The numbers tell the story. The Community Pharmacy Contractual Framework (CPCF) delivered a funding settlement that many pharmacy bodies have described as inadequate. When adjusted for inflation, real-terms funding per pharmacy has declined consistently over the past decade. The average independent pharmacy now operates on margins that would be unsustainable in most other healthcare settings.
Meanwhile, costs have risen. Energy bills, staff wages (following National Living Wage increases), drug tariff fluctuations, and property costs have all increased. The Pharmaceutical Services Negotiating Committee (PSNC) has repeatedly highlighted the growing gap between what pharmacies receive and what it costs to operate.
Dispensing volume — historically the core revenue driver — is under structural pressure. Repeat dispensing hubs, online pharmacies, and GP-direct dispensing are all reducing footfall. The number of pharmacies in England has been declining year on year.
Against this backdrop, private clinical services under PGD represent one of the most viable diversification strategies available to community pharmacy.
The revenue potential is significant. A pharmacy offering a comprehensive PGD service portfolio — travel health, weight management, vaccines, sexual health, women's health — can generate £50,000 or more per year in private service revenue. This is net new income, not a reallocation of existing NHS fees.

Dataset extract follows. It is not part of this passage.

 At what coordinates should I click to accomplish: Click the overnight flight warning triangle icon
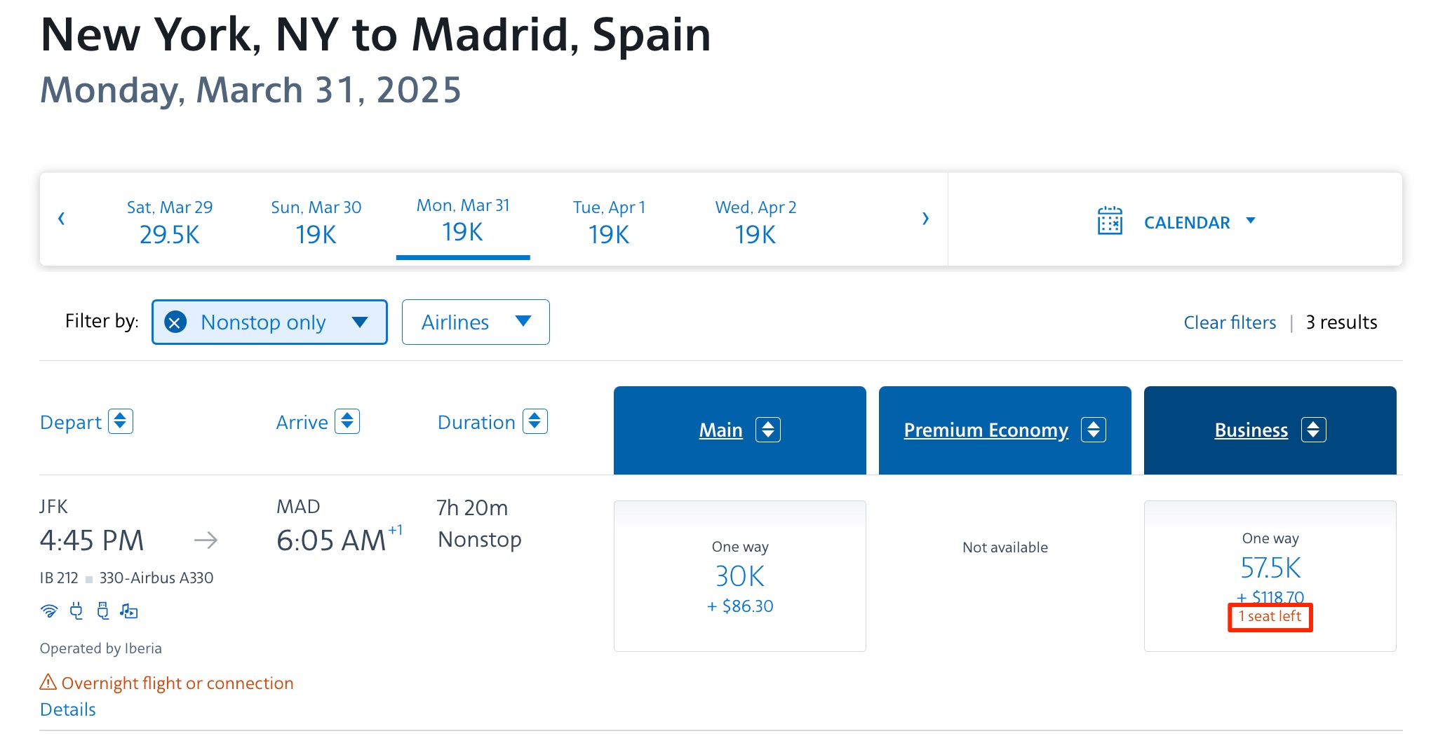click(x=48, y=682)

Critically, private PGD services carry no per-item clawback risk, no drug tariff exposure, and no Category M uncertainty. The pharmacy sets the price, delivers the service, and keeps the revenue. The only cost is the PGD provider subscription and the pharmacist's time — which is already being paid for.
The pharmacies that thrive in the current funding environment will be those that build sustainable private revenue streams alongside their NHS contract. PGD services are not a replacement for NHS income — they're the growth engine that makes the overall business model viable.
This is not a theoretical argument. The pharmacies already offering comprehensive PGD services are the ones reporting stable or growing total revenue, while those relying solely on NHS dispensing are facing the squeeze.